I admit I have never been to the actual city of Abilene, but I have been to the metaphorical destination of Abilene that Jerry Harvey described in his Abilene Paradox. In his effort to recount how people often do things as a group that privately no one wants to do, he used a personal example that involved a family visit to west Texas and a long sticky car ride to a café in Abilene. If you have never read it, I encourage you take a few minutes and read at least the first few pages … you will likely remember similar “trips” you have taken.
The publication of Harvey’s personal set of observations back in the 1980’s, raised the awareness that it was just as important to manage agreement, as it was to manage conflict in an organization. The dynamics of the Abilene Paradox involve people privately thinking one thing but acting out something very different because they aren’t sharing their real opinions. Once in place, this cycle can get repeated over and over again with growing frustration.
So, how do you break this cycle? Someone has to test his or her perception of reality with others. It is that absurdly simple … and difficult. It’s a bit like being the first to state aloud that the king is wearing no clothes.

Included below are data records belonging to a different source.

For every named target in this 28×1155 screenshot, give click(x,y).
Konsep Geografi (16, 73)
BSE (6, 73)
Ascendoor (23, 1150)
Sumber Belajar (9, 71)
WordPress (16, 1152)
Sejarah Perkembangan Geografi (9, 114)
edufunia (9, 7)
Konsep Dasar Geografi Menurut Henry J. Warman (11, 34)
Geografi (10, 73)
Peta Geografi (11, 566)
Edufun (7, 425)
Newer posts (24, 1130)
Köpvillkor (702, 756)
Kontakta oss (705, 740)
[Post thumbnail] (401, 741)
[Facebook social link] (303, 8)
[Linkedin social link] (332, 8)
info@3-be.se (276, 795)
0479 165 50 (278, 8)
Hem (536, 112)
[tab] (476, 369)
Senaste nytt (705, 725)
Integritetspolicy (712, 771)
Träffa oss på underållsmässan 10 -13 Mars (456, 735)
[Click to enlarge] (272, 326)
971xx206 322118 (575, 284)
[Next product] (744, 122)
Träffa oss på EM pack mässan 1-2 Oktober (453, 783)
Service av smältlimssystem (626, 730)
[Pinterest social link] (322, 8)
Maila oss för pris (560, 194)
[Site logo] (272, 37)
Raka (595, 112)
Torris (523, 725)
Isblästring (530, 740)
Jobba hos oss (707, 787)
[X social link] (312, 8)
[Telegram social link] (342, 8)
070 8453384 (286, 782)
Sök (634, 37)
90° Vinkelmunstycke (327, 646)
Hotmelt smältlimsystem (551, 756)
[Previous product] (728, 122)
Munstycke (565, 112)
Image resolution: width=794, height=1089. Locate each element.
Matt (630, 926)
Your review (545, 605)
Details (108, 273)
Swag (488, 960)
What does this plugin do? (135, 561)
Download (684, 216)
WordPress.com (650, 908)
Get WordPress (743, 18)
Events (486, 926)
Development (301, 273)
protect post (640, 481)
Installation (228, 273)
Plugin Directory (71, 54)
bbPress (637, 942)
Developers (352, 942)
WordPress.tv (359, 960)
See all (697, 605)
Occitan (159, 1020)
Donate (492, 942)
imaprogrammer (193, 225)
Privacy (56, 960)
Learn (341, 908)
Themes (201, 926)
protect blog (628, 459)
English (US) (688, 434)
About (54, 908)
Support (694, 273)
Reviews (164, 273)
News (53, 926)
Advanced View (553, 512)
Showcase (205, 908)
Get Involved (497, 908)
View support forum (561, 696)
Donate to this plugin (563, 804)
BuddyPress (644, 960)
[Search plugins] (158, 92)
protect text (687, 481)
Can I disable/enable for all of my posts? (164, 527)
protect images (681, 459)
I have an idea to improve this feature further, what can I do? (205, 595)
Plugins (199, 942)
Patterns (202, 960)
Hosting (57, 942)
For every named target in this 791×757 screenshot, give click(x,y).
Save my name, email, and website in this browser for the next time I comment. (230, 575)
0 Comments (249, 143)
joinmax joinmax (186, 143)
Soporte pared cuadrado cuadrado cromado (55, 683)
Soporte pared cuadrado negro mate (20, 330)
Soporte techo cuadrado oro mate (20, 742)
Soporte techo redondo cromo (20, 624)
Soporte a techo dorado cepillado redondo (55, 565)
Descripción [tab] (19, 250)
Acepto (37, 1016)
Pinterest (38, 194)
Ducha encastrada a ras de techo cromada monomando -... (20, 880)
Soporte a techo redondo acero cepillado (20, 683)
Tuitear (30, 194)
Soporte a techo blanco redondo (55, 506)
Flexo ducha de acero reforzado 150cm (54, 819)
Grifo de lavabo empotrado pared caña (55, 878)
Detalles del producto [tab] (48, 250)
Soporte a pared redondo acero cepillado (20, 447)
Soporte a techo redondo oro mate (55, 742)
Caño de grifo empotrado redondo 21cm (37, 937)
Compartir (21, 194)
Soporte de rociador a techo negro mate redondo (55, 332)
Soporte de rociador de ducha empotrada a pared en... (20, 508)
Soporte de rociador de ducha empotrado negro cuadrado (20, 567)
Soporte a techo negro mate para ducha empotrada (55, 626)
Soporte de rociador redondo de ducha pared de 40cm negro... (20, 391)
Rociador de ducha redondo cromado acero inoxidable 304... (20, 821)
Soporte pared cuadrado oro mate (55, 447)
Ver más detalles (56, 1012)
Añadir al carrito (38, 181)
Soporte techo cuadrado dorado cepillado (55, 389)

It’s high risk, but not stating what you believe can be just as disastrous to you and the organization in lost time and energy spent on repeated trips to Abilene.
Harvey ends his observations on the Abilene Paradox by telling the Greek Myth about Sisyphus who was condemned to push a giant rock up a hill just to have it roll down again … sort of a daily trip to Abilene. Unable to challenge his fate, Harvey hoped that Sisyphus was at least able to recognize the absurdity of his situation. He points out that we all “push rocks” from time to time … and the best we can do is to recognize it when we do.
- What was the last “rock” you pushed?
- When was the last time you risked telling the king he had no clothes?
- What is the toll of repeated Abilene experiences on an organization?